» **EXERCISE BRIEF**
Only the lines from the one containing "Instruction: Click the MSTest" through the last line of the listing are to be given again, exactly as they appear.
◆ ◆ ◆ ◆ ◆
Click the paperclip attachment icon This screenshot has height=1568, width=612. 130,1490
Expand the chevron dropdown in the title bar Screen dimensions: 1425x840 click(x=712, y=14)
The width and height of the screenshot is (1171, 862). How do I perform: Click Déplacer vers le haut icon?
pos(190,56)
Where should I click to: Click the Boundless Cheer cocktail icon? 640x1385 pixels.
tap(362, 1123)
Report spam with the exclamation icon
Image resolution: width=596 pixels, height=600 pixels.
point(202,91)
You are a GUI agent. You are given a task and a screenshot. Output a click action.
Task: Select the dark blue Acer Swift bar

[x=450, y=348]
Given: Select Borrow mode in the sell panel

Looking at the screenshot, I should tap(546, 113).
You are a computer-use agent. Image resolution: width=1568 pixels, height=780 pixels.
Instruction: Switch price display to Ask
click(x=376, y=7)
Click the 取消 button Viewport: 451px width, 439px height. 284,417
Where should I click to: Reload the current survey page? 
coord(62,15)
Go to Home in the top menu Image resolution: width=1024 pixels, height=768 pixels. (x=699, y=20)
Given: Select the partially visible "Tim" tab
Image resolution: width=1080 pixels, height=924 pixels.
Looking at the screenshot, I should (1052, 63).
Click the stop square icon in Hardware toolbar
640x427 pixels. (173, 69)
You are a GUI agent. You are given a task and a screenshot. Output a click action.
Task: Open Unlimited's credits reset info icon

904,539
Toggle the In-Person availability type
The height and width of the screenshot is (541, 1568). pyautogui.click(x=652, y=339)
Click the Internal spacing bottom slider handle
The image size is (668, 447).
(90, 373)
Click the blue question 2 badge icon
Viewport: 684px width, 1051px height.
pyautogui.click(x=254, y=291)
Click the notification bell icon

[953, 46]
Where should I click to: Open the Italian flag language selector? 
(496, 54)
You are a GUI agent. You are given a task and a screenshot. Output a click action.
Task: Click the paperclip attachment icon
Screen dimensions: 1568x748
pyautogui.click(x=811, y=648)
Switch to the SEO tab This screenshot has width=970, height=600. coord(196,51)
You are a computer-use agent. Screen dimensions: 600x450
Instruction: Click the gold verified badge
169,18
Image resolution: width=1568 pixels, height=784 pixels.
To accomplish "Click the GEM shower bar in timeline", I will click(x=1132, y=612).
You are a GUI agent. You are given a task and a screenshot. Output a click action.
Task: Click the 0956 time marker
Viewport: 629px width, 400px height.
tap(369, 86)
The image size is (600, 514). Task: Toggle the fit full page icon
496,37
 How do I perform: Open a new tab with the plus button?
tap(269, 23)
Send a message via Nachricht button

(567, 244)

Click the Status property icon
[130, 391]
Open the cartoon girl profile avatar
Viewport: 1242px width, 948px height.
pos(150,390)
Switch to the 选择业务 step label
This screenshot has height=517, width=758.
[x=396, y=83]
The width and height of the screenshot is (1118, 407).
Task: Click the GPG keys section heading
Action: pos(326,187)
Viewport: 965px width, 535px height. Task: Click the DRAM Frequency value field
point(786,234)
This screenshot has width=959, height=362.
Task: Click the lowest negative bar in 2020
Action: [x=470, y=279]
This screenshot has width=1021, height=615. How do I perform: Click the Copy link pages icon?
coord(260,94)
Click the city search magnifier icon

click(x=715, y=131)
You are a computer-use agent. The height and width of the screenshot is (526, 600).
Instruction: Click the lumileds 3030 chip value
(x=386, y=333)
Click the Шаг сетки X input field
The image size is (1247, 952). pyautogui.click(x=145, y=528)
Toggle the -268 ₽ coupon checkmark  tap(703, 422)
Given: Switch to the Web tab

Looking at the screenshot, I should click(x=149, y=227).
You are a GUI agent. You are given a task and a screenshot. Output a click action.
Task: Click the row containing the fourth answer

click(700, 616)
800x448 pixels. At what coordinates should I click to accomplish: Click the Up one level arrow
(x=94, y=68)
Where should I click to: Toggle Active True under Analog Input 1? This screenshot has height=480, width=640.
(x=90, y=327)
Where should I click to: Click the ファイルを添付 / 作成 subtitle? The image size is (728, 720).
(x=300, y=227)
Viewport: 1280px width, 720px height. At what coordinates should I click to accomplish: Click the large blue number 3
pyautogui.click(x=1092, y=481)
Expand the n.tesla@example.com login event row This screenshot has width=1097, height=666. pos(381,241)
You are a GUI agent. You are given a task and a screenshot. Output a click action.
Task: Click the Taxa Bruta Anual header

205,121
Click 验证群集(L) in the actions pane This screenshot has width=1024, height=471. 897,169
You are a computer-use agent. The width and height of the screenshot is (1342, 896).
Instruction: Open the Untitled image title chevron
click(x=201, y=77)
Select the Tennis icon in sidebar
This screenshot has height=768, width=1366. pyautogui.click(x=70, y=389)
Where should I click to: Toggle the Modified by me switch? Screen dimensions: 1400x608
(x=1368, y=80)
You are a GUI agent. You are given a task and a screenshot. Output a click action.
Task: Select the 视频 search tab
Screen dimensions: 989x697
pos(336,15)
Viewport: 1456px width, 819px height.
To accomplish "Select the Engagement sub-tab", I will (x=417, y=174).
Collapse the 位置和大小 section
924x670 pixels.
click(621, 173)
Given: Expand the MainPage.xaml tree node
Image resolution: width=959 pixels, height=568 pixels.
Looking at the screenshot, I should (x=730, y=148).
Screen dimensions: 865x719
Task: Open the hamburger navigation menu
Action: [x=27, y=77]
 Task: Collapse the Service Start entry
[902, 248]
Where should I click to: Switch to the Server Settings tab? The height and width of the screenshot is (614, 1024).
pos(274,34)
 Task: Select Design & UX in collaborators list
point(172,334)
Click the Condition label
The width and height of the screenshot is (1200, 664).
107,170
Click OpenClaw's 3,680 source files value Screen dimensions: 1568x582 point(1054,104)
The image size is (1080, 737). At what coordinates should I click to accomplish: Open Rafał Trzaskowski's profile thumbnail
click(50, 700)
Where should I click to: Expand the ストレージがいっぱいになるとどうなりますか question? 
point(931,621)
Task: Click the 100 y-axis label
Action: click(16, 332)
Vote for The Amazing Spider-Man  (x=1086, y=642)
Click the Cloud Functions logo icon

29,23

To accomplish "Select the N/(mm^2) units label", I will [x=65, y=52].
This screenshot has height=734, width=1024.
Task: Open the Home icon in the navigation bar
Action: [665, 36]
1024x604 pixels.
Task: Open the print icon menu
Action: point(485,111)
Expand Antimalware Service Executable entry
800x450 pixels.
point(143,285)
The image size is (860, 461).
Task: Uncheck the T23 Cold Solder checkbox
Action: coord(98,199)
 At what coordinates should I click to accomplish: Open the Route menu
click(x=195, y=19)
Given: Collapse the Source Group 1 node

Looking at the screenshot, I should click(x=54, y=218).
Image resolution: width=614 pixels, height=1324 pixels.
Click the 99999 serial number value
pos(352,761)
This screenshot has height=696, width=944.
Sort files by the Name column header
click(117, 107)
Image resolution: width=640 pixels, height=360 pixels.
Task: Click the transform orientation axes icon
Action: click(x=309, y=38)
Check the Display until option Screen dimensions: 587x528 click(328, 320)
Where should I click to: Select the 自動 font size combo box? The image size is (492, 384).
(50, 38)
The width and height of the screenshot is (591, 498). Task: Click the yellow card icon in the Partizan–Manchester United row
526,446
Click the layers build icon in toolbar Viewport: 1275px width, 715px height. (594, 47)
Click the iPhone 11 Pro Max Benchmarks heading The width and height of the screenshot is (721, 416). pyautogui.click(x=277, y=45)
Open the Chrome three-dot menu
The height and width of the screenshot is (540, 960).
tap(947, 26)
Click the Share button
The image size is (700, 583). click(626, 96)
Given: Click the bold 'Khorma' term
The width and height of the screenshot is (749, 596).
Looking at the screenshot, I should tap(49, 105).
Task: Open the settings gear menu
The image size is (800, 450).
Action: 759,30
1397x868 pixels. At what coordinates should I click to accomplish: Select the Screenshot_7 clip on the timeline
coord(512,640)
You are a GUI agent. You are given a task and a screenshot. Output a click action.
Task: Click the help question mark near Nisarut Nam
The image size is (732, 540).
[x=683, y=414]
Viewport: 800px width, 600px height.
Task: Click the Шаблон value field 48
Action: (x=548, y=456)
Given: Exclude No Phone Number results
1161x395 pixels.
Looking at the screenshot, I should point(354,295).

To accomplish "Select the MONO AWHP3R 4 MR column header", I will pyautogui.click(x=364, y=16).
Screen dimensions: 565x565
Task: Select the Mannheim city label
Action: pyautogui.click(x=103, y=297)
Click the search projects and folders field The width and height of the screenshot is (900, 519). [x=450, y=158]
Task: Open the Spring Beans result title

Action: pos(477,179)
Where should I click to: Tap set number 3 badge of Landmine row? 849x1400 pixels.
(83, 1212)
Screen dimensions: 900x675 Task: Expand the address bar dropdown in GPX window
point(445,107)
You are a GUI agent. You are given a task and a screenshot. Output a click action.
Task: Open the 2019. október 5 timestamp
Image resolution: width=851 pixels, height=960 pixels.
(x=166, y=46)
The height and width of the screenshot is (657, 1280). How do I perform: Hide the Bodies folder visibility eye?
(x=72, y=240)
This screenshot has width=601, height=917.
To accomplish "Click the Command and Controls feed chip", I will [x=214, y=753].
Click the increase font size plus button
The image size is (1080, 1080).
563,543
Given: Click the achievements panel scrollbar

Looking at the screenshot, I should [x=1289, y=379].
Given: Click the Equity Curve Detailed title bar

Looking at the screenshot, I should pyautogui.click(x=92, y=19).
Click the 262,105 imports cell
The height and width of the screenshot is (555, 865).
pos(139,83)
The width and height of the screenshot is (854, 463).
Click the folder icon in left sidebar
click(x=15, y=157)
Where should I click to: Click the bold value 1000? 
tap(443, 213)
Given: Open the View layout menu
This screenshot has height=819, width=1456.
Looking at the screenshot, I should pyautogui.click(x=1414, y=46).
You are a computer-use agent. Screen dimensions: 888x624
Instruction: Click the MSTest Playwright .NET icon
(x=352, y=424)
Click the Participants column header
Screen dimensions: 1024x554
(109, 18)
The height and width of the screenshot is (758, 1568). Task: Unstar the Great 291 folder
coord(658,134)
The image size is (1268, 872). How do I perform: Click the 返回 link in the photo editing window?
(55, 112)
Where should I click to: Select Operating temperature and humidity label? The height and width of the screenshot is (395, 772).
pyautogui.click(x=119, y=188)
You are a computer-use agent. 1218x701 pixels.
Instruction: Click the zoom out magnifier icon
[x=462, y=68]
◆ ◆ ◆ ◆ ◆
» **TASK RESULT**
Instruction: Click the MSTest Playwright .NET icon
(x=352, y=424)
Click the Participants column header
Screen dimensions: 1024x554
(109, 18)
The height and width of the screenshot is (758, 1568). Task: Unstar the Great 291 folder
coord(658,134)
The image size is (1268, 872). How do I perform: Click the 返回 link in the photo editing window?
(55, 112)
Where should I click to: Select Operating temperature and humidity label? The height and width of the screenshot is (395, 772).
pyautogui.click(x=119, y=188)
You are a computer-use agent. 1218x701 pixels.
Instruction: Click the zoom out magnifier icon
[x=462, y=68]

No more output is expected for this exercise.